Google explique qu’il recoupe plusieurs types d’informations provenant des comptes utilisateurs, telles que les recherches effectuées ou les catégories de vidéos consommées sur YouTube, pour estimer l’âge des internautes. D’après la firme, si l’algorithme identifie un compte comme appartenant à un mineur, une notification est alors envoyée à l’utilisateur, listant les changements à attendre. Mais ce dispositif sera-t-il infaillible ou risque-t-il d’étiqueter à tort certains profils adultes comme « trop jeunes » ?

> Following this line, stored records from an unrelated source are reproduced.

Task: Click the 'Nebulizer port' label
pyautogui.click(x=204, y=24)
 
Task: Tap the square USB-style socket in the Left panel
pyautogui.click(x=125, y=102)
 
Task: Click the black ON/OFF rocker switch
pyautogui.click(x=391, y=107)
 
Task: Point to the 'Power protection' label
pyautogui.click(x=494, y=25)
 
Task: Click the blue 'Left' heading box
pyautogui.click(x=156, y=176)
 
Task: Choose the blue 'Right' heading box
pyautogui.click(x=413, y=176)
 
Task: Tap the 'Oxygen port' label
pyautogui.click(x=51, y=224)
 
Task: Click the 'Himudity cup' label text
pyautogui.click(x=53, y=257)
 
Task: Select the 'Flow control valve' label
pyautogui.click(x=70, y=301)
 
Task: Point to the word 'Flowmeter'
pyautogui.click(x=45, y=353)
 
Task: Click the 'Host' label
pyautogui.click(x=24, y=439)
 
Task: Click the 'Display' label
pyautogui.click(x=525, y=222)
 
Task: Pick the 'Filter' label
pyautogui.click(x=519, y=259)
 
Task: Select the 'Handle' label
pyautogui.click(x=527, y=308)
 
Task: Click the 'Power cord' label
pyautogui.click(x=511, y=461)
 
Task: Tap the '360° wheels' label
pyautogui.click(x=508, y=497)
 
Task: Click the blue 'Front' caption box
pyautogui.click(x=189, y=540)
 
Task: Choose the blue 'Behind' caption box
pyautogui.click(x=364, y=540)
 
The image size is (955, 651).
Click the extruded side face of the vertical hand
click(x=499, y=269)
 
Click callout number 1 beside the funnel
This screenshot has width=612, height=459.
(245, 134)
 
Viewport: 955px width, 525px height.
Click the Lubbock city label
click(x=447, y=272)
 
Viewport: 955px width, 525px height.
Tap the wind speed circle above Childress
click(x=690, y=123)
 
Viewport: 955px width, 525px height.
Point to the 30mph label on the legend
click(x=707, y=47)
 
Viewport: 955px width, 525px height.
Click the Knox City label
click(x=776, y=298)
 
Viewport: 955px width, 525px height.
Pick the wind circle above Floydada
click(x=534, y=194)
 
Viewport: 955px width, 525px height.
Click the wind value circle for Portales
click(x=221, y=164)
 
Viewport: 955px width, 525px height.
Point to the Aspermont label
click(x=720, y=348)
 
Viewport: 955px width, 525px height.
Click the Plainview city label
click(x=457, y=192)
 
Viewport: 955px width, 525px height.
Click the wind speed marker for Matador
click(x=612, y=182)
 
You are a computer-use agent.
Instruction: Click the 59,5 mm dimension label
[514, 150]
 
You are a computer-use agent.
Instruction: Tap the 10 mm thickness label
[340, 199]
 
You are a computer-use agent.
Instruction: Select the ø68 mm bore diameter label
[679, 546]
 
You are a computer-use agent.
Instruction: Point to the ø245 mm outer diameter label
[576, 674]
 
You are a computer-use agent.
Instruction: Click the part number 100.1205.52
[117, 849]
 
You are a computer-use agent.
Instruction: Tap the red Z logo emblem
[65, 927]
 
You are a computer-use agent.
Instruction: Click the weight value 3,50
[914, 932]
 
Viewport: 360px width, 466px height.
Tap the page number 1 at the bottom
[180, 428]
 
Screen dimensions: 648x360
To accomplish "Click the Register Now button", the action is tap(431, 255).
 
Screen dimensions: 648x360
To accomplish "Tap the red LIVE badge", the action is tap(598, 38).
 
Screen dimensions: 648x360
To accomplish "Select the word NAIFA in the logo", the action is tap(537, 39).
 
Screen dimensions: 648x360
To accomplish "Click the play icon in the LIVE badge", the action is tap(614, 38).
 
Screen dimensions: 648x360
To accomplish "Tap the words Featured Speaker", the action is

Pour les comptes jugés mineurs, le géant californien prévoit une série de restrictions. Google désactive la timeline sur Maps, coupe la personnalisation des publicités, interdit l’accès aux applications réservées aux adultes sur le Play Store, et impose des rappels de pause ou de coucher sur YouTube. Cette technologie ira-t-elle jusqu’à priver certains jeunes d’informations légitimes ou utiles sous prétexte de protection ? D’autre part, si un utilisateur pense être victime d’une erreur, il peut faire appel et prouver sa majorité avec une pièce d’identité ou un simple selfie.
Dans une ère où l’intelligence artificielle définit nos profils, la frontière entre protection des jeunes et surveillance généralisée devient de plus en plus floue.
Google n’est pas le seul sur ce créneau : Instagram et Roblox expérimentent également des outils d’estimation d’âge, sous la pression croissante de la législation. Des textes comme le Online Safety Act au Royaume-Uni imposent déjà la vérification d’âge sur plusieurs plateformes, et plusieurs états américains travaillent à leur propre règlementation. Ce mouvement global, sous couvert de protéger les enfants, amorce-t-il un virage vers une ère de contrôle d’identité permanent en ligne ? Où se trouve la limite entre sécurité et intrusion dans la vie privée numérique des utilisateurs ?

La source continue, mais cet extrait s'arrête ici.